Little influence is also exerted on the US data. The Labor Department reported that the number of Americans who first applied for unemployment benefits fell more than expected last week, suggesting that the labor market continued to strengthen, despite the restrained economic growth. Primary treatment decreased by 9,000 and a seasonally adjusted amounted to 267,000 for the week ending April 2nd. The data for the previous week were not revised. Economists forecast that initial applications fall to 270,000 last week. The number of applications for unemployment benefits now remain below 300,000, the threshold level of health-related conditions in the labor market for 57 weeks, the longest period since 1973. Strengthening labor market attracts discouraged and new job seekers, which is likely to continue to moderate growth of wages and allow the Fed to maintain its policy of gradually raising interest rates.
In addition, it became known that the gold reserves in the largest investment fund SPDR Gold Trust rose yesterday by 0.51% to 819.60 tons, registering the first inflow of nearly two weeks.
April futures price of gold on COMEX today rose to $ 1240.5 per ounce.
According to data released by the People's Bank of China (PBoC) on Thursday, China's foreign-exchange reserves increased by $10.26 billion to $3.21 trillion in March, after a drop by $28.57 billion in February.
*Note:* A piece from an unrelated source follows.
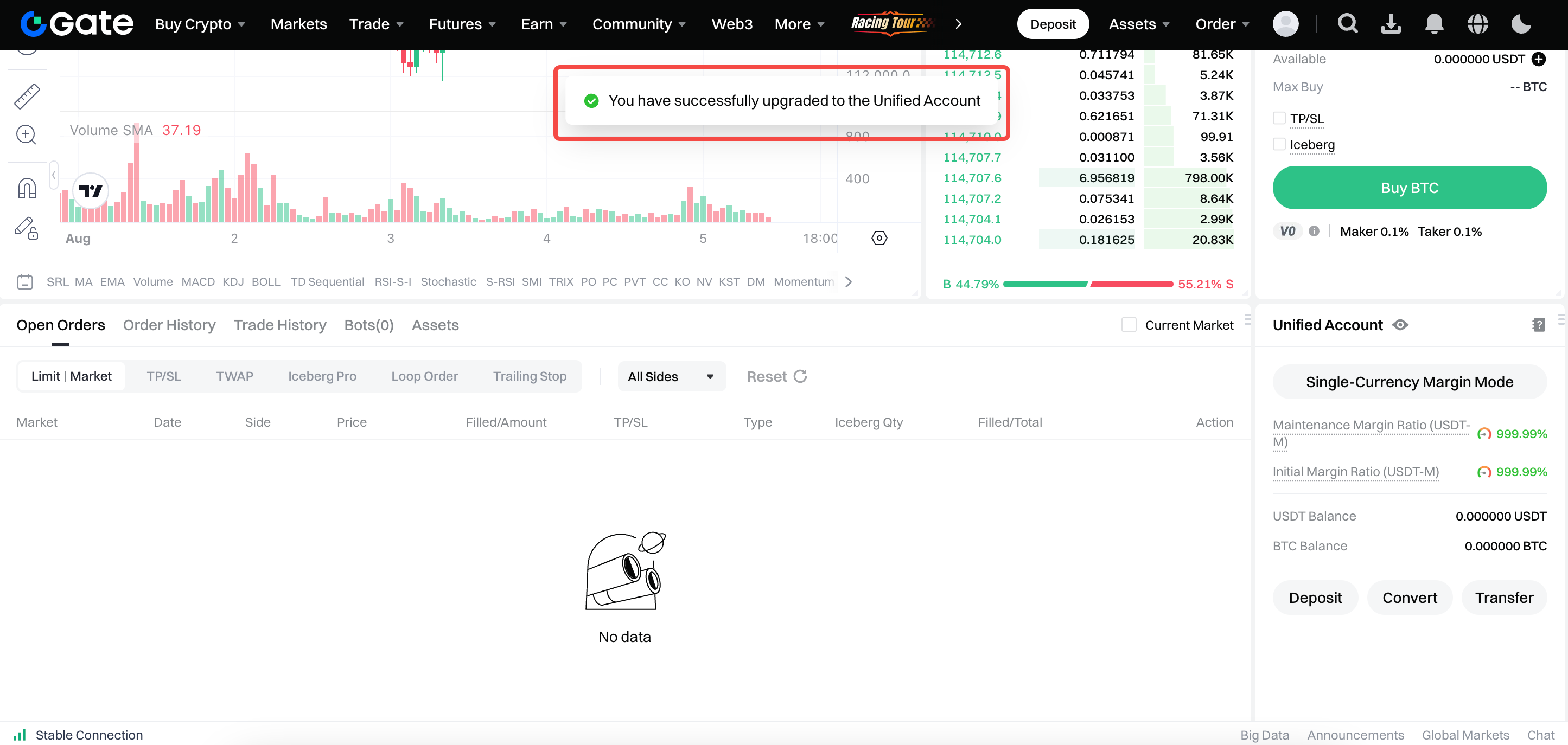The height and width of the screenshot is (745, 1568).
Task: Click the Transfer button
Action: [x=1503, y=598]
It was the first rise in five months.
The U.S. Labor Department released its jobless claims figures on Thursday. The number of initial jobless claims in the week ending April 02 in the U.S. decreased by 9,000 to 267,000 from 276,000 in the previous week. Analysts had expected jobless claims to decline to 270,000.
Jobless claims remained below 300,000 the 57th straight week. This threshold is associated with the strengthening of the labour market.
Continuing jobless claims increased by 19,000 to 2,191,000 in the week ended March 26.
The Fed released its March monetary policy meeting minutes on Wednesday. The Fed kept its interest rate unchanged in March. Fed officials noted the Fed should be cautious in rising its interest rate further.
"Several members expressed the view that a cautious approach to raising rates would be prudent or noted their concern that raising the target range as soon as April would signal a sense of urgency they did not think appropriate," the minutes said.
According to the minutes, global economic and financial developments posed risks to the U.S. economy.
"A number of participants judged that the headwinds restraining growth and holding down the neutral rate of interest were likely to subside only slowly," the minutes said.
Two Fed officials wanted to hike interest rate in March. The Fed did not identify one official. The other official was Kansas City Fed President Esther George. She wanted a 25 basis point increase.